En general, la película me ha gustado. Quizás precisamente porque la trama externa está tan cargada de giros, de engaños, de mecanismos que tienen que encajar como un reloj suizo, me ha costado empatizar emocionalmente con el arco y la evolución de los tres personajes principales. No digo que estén mal escritos ni mucho menos, más bien es que a veces noto que la película avanza sin los personajes. Aunque esto creo que es más una sensación mía que otra cosa.
Por eso creo que lo que más me interesa de La doncella aparece cuando la película se relaja, cuando deja de obsesionarse con contar una historia de estafas o incluso cuando parece olvidarse de que tiene que ser, en términos clásicos, mínimamente «entretenida». Ahí es cuando se centra en los gestos pequeños, en las miradas, en todo aquello que no empuja la trama hacia delante, pero la densifica por dentro. Pienso, sobre todo, en las escenas en las que Sook-hee viste a Hideko, en los paseos previos antes de quedar con Fujiwara, en las conversaciones antes de dormir, en todos esos momentos suspendidos.
Son escenas en las que Sook-hee y Hideko están solas, no hablan de nada especialmente relevante y, aun así, se lo dicen todo. Ellas saben perfectamente lo que se están diciendo sin decirlo, y tú también lo sabes. El motivo por el que no verbalizan nada pertenece al resto de la película, al entramado de engaños que las rodea. Pero, precisamente por contraste, estas escenas cargan con una intensidad emocional muy fuerte, muy cercana a lo que, al menos por mi experiencia personal, suele ocurrir en la vida real.

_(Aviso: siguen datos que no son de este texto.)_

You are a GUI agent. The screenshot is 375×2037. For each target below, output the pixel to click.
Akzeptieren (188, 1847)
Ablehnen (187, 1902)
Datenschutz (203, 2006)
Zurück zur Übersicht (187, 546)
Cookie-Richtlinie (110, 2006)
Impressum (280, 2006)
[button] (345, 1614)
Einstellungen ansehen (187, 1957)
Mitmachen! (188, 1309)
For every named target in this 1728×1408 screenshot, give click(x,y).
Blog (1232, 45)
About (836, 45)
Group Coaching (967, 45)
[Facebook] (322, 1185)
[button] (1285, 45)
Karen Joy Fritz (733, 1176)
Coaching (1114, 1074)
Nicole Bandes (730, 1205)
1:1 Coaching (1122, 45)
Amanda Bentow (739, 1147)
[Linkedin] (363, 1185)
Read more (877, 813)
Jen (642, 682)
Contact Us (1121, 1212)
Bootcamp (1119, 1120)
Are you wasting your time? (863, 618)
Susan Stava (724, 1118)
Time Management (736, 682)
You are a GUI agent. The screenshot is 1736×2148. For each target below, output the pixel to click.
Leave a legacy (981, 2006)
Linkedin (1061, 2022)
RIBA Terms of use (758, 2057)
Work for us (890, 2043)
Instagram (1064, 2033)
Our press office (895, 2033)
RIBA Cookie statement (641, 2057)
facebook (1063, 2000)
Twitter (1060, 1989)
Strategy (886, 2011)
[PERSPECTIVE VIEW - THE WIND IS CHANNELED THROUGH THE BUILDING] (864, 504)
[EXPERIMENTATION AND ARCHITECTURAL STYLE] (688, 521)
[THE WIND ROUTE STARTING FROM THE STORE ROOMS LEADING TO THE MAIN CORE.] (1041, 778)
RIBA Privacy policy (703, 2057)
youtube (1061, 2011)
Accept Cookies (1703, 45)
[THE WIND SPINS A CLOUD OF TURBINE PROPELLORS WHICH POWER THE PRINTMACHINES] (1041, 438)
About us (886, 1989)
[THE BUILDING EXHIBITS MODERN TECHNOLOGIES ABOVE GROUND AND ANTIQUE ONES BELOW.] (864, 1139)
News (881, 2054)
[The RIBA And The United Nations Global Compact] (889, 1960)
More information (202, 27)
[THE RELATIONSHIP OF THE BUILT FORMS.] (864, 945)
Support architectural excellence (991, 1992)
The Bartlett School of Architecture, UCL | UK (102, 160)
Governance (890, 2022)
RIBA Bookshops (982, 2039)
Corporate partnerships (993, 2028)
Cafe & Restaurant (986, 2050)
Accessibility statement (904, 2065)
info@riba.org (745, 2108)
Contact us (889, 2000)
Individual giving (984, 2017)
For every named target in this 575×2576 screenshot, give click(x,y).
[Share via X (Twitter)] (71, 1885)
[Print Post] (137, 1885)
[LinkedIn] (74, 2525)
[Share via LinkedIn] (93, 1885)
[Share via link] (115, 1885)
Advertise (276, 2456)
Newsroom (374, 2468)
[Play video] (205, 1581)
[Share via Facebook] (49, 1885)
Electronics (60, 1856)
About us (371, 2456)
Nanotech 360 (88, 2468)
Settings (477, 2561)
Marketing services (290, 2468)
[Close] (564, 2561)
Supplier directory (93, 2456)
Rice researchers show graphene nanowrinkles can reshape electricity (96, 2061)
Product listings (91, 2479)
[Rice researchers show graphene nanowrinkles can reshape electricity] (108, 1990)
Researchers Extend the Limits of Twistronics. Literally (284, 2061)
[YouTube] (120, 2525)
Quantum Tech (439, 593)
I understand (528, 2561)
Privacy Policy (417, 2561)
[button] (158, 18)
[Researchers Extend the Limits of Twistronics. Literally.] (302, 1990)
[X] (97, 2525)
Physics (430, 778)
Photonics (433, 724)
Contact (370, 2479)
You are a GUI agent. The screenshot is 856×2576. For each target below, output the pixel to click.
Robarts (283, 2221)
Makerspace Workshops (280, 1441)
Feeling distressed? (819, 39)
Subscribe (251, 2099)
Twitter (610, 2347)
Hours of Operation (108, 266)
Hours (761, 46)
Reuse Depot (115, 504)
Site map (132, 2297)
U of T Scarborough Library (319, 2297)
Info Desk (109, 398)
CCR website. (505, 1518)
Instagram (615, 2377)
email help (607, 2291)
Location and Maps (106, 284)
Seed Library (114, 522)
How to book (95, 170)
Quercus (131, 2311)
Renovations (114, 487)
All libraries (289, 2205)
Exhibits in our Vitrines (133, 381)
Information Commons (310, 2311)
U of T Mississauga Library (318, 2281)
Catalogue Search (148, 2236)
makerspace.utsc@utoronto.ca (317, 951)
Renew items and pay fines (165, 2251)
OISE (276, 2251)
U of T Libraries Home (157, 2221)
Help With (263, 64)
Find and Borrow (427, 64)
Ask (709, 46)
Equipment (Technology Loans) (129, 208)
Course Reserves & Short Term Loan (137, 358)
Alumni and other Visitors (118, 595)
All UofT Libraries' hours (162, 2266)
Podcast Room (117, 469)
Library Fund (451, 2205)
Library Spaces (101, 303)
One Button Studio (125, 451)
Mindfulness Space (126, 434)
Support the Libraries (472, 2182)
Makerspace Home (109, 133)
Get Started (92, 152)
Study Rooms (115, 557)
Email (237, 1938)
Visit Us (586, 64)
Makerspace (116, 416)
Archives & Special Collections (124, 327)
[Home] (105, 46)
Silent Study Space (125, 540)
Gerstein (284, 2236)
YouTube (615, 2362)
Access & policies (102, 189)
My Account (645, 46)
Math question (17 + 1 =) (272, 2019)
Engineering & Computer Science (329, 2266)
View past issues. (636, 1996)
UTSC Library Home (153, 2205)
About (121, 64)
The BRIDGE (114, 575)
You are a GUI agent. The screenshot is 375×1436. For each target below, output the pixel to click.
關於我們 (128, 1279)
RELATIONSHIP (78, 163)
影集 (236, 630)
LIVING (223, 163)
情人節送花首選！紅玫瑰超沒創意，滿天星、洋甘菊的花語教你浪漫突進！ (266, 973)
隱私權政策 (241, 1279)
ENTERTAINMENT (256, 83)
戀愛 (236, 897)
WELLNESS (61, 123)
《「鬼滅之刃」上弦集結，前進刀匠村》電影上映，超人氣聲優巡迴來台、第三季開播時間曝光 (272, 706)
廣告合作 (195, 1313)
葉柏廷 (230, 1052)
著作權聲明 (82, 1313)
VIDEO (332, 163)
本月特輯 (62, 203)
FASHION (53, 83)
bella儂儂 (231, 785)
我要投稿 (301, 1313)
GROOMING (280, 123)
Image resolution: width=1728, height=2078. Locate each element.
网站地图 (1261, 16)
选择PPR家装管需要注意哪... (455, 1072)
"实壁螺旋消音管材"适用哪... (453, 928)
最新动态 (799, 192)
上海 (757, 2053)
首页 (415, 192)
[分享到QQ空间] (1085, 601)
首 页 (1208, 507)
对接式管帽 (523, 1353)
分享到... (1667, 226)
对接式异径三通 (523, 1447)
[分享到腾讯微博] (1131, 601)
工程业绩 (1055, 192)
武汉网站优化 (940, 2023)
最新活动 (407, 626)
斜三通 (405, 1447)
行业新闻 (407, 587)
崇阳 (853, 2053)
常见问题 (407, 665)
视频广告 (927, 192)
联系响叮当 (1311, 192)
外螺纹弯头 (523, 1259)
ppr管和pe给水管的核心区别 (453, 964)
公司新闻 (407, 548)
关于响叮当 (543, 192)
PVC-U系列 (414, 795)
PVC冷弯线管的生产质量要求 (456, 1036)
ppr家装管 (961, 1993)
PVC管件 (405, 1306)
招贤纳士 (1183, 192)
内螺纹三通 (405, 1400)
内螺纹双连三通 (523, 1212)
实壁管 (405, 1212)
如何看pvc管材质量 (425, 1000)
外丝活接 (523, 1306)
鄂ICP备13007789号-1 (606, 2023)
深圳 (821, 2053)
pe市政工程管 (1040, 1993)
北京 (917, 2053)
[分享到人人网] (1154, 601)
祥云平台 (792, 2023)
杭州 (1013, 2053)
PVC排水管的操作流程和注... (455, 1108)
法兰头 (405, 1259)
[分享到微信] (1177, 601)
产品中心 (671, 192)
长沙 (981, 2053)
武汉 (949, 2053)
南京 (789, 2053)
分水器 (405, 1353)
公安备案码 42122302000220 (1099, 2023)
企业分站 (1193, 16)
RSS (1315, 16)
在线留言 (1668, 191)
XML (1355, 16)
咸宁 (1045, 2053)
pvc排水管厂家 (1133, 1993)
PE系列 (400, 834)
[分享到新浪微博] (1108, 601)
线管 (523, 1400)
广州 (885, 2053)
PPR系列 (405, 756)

Los sentimientos grandes —el amor, el deseo, etc.— rara vez se expresan mediante acciones grandilocuentes o gestos logísticamente complejos. Casi nunca se parecen a pedir matrimonio en Disneylandia, a abrir la puerta de una iglesia de una patada y recorrer el pasillo central hasta el altar donde está el sujeto amado gritando su nombre justo después de que el cura haya soltado esa mierda de «si alguien se opone, que hable ahora o calle para siempre», ni a improvisar un discurso en el control de seguridad del aeropuerto rodeado de miradas cómplices, ni, yo qué sé, a hacerse un tatuaje. Ese tipo de acciones no son gestos de amor: son las consecuencias de los mismos. Los gestos y la expresión del amor suelen aparecer en cosas mínimas. Una forma concreta de tocar, una mirada que dura medio segundo más de lo necesario, una sonrisa que llega cuando no toca. Gestos que en otro contexto pasarían completamente desapercibidos y que aquí te atraviesan sin pedir permiso. Como dijo Barthels: El amor no se dice bien cuando se teatraliza. Por eso toda imagen que fija el amor (como el shunga) corre el riesgo de clausurarlo; al explicar demasiado, lo vuelve manejable, cuando su potencia reside precisamente en lo incompleto.
Por eso también me ocurre que, en escenas como la destrucción de la biblioteca del tío o en el momento en que este tortura a Fujiwara, el tono tan cuidadosamente construido de intimidad se me rompe de forma demasiado brusca. Entiendo la función narrativa y simbólica de esas secuencias, pero siento que el salto es tan grande que me saca del estado emocional en el que la película estaba siendo especialmente interesante. Aun así, supongo que es esa misma yuxtaposición la que acaba reforzando las escenas íntimas, haciendo que brillen más por contraste; un poco como si el ruido de alrededor solo sirviera para recordarme dónde estaba, de verdad, el corazón de la película.